Container Orchestration With Cost-Efficient Autoscaling in Cloud Computing Environments

Container Orchestration With Cost-Efficient Autoscaling in Cloud Computing Environments

Maria Rodriguez (University of Melbourne, Australia) and Rajkumar Buyya (University of Melbourne, Australia)
Copyright: © 2020 |Pages: 24
DOI: 10.4018/978-1-7998-2701-6.ch010

Abstract

Containers are widely used by organizations to deploy diverse workloads such as web services, big data, and IoT applications. Container orchestration platforms are designed to manage the deployment of containerized applications in large-scale clusters. The majority of these platforms optimize the scheduling of containers on a fixed-sized cluster and are not enabled to autoscale the size of the cluster nor to consider features specific to public cloud environments. This chapter presents a resource management approach with three objectives: 1) optimize the initial placement of containers by efficiently scheduling them on existing resources, 2) autoscale the number of resources at runtime based on the cluster's workload, and 3) consolidate applications into fewer VMs at runtime. The framework was implemented as a Kubernetes plugin and its efficiency was evaluated on an Australian cloud infrastructure. The experiments demonstrate that a reduction of 58% in cost can be achieved by dynamically managing the cluster size and placement of applications.
Chapter Preview
Top

Introduction

Containers, such as Docker (Docker, n.d.) and Linux Containers (LXC) (Bernstein, 2014), are standalone and self-contained units that package software and its dependencies together. Similar to Virtual Machines (VMs), containers are a virtualization technique that enable the resources of a single compute node to be shared between multiple users and applications. However, while VMs virtualize resources at the hardware level, containers do so at the operating system level. This makes them a lightweight virtualization approach that enables application environment isolation, fast and flexible deployment, and fine-grained resource sharing.
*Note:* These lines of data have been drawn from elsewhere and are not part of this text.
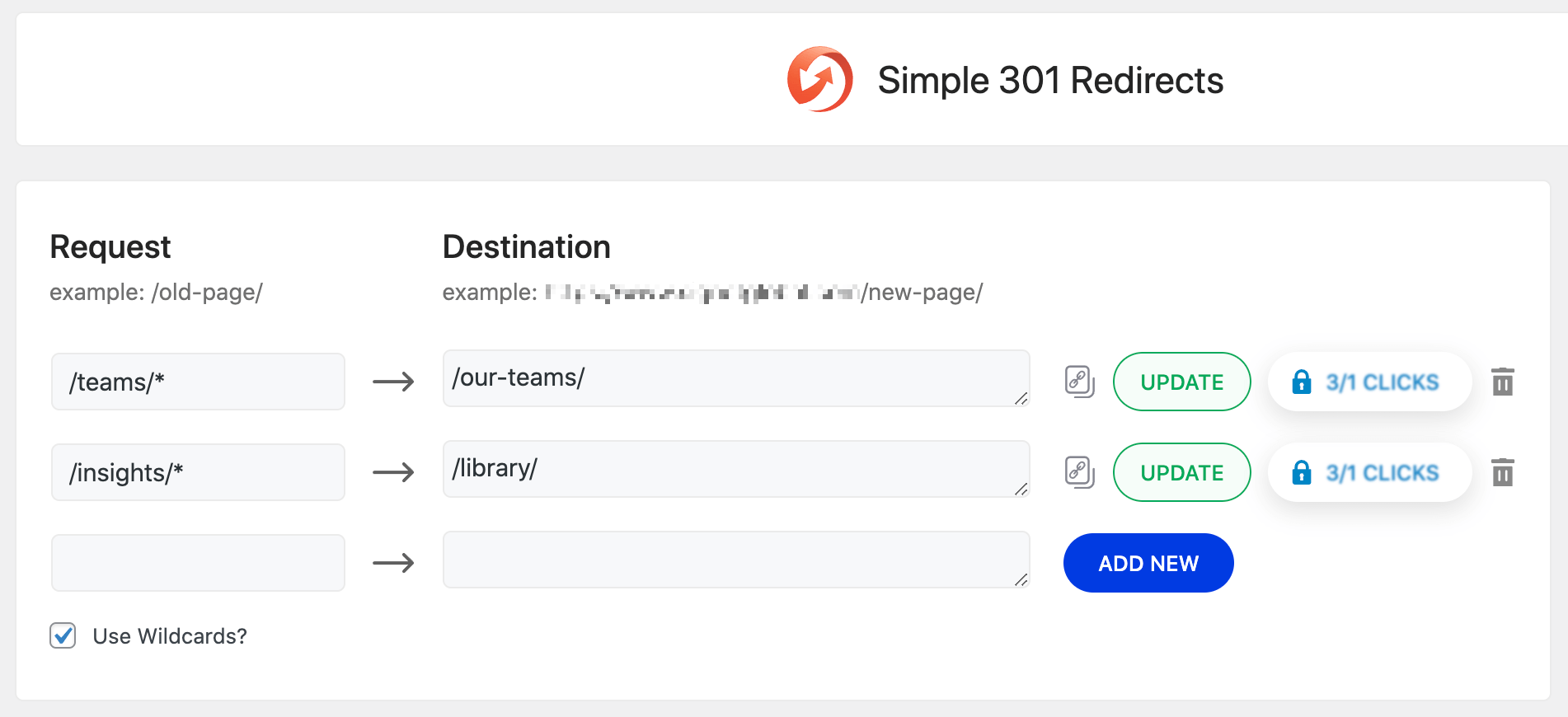Screen dimensions: 1568x717
Task: Click the Request column header
Action: (x=110, y=246)
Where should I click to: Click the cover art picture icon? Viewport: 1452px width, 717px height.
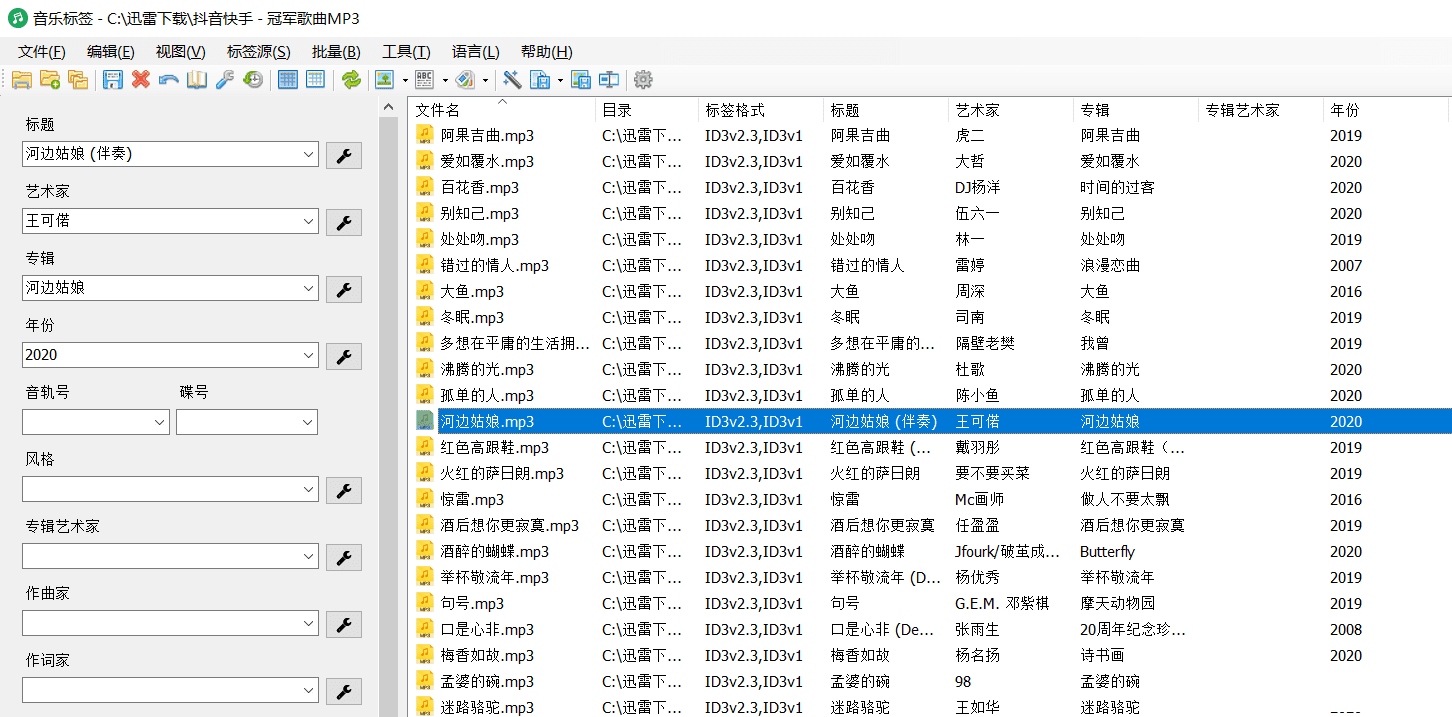point(383,80)
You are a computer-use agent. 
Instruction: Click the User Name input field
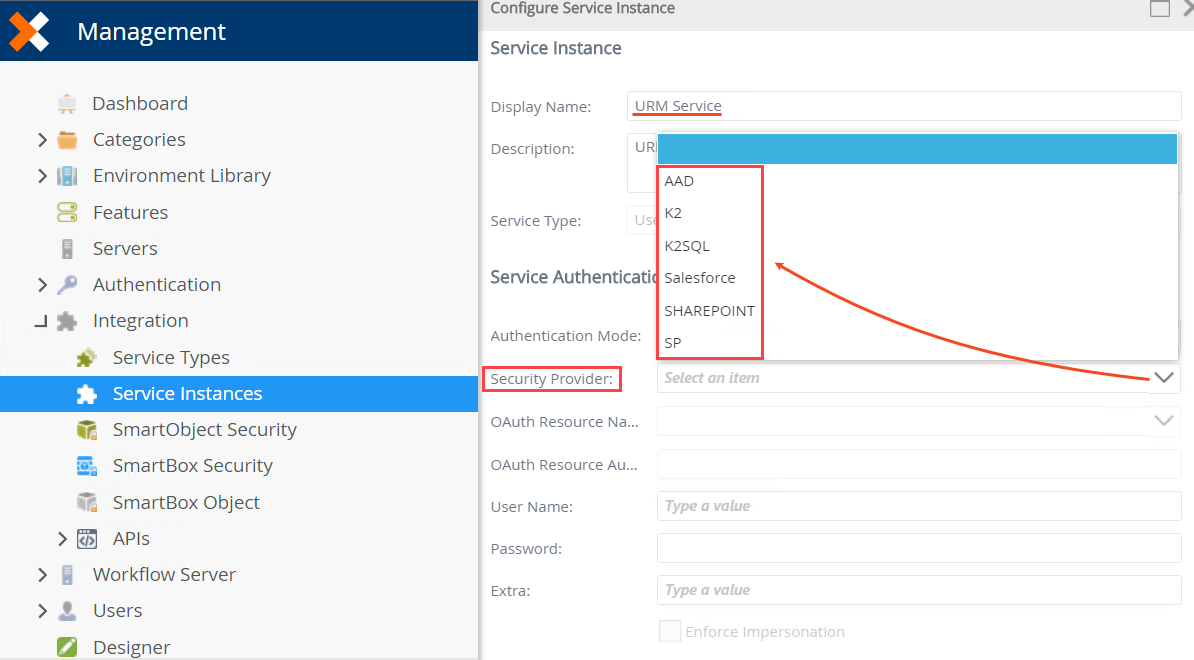click(x=918, y=506)
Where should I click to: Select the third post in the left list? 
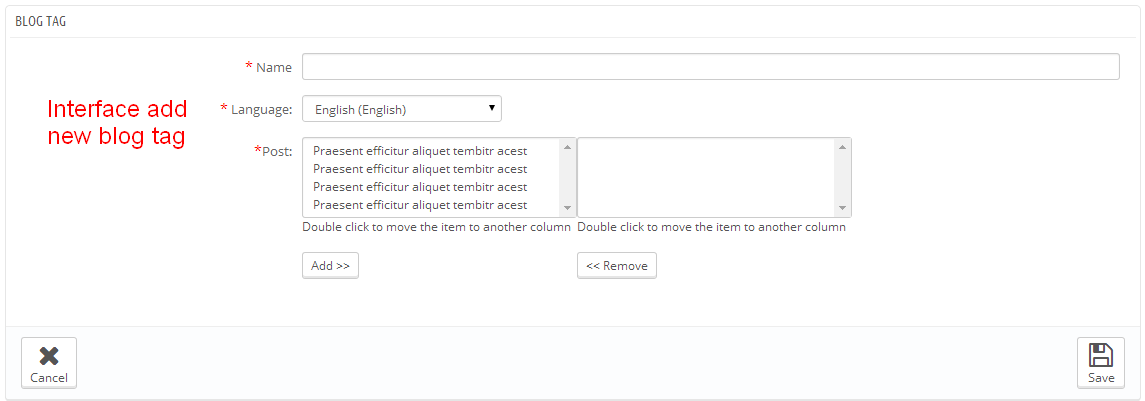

Organizations are increasingly relying on containerization to deploy diverse workloads derived from modern-day applications such as web services, big data, and IoT applications. Container orchestration platforms, such as Kubernetes (Hightower et al., 2017), Docker Swarm (Naik, 2016) and Apache Mesos (Hindman et al., 2011), are responsible for the efficient orchestration of such applications in shared compute clusters. These platforms manage the lifecycle of containers as well as the usage of cluster resources and hence, one of their main goals is to (near) optimally place containerized applications on the available nodes. This scheduling problem is the focus of this chapter.

As applications are submitted for deployment, the orchestration system must schedule them as fast as possible on one of the available resources. This must be done while attempting to maximize the utilization of the cluster compute resources, as this is likely to reduce the operational cost of the organization. This placement should also be done while considering factors such as the capacity of the available machines, application performance and Quality of Service (QoS) requirements, fault-tolerance, and energy consumption among others. Although existing container orchestration platforms address these issues to an extent, further research is required in order to better optimize the use of resources under different circumstances and for different application requirements.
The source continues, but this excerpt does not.